The actual “one thing” the man lacked was the ability to value Jesus and the treasure of heaven above this world. The man turned away, because he knew that he didn’t, indeed he couldn’t value Jesus above all. So it is with all of us— we all lack the ability to value God above anything and everything else in our lives. Humanity lost the ability to choose God above all the moment that Adam and Eve chose the fruit above God.
The good news of the gospel is that God has made a way for our hearts to be regenerated, a way through faith in Christ for us to be born again so that we might once again learn to cherish Him above all else. This one thing we all lack and can never attain God Himself has graciously provided for us if we will come to Him in faith.
Conversion: n 1: an event that results in a transformation 2: Something that is changed from one use, function, or purpose to another.

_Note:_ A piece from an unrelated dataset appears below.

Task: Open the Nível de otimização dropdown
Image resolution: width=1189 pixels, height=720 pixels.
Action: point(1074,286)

Conversion—this was the word often used by Christians of previous centuries to describe the change from death to life when someone truly becomes a child of God. While we often use words as “believer” “saved” “born again” or “accepted Christ”, often “converted” was their term of choice. The emphasis is not on words said or aisles walked or prayers prayed or church membership affiliation or any sort of belief, but on a transformed life. A changed heart was the measure of whether a soul was bound for heaven or hell— conversion.

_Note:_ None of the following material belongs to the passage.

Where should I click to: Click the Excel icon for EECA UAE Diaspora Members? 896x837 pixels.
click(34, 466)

How different this way of thinking about salvation was from the today’s typical American view was brought into sharp relief as I have been reading through The Reformed Pastor by Richard Baxter. In it he describes in detail the line of questions he would ask of every member of his parish as he would visit them in their homes. Instead of four spiritual laws or even “If you knew you would die today, why should God let you into heaven?”, Baxter used the following explanation and questions (slightly modernized by me with words emphasized by me):
The Holy Spirit, using the Bible, enlightens a man’s mind, and softens and opens his heart, and turns him from the power of Satan to God, through faith in Christ. He that is truly converted, has had a light shining into his soul from God, which has showed him the greatness of his sin and misery, and made it a heavy load upon his soul; and showed him who Christ is, and what he has done for sinners, and made him admire the riches of God’s grace in Christ. He has now such a sight of heaven, that he despises all this world as garbage. This is the case of all who are truly converted and who shall be saved.
Have you ever found this great change upon your own heart? Did you ever find the Spirit of God, by the Word, come in upon your understanding, with a new and heavenly life, which has made you a new creation? Have you experienced such a change as this upon your soul?

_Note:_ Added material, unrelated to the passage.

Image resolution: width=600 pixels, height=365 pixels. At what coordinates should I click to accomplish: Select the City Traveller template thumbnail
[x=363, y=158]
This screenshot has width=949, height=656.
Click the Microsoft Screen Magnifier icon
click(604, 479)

I find Baxter’s model for evangelism both fascinating and disturbing. Fascinating, in how acknowledgment of belief or correct theology or even an experience per se is not the point at all for him. The point is solely on whether a person’s heart has been changed in a specific way, in that the person sees that he has been changed and has become a new creation and that his heart is different (admiring the riches of Christ, despising the world).
I find Baxter’s model disturbing when I think how many people in our churches who have “prayed the sinner’s prayer” “walked the aisle” and can tell you the day and date they were “saved” would be unable to look within their heart and see the change that Baxter speaks of. Can you?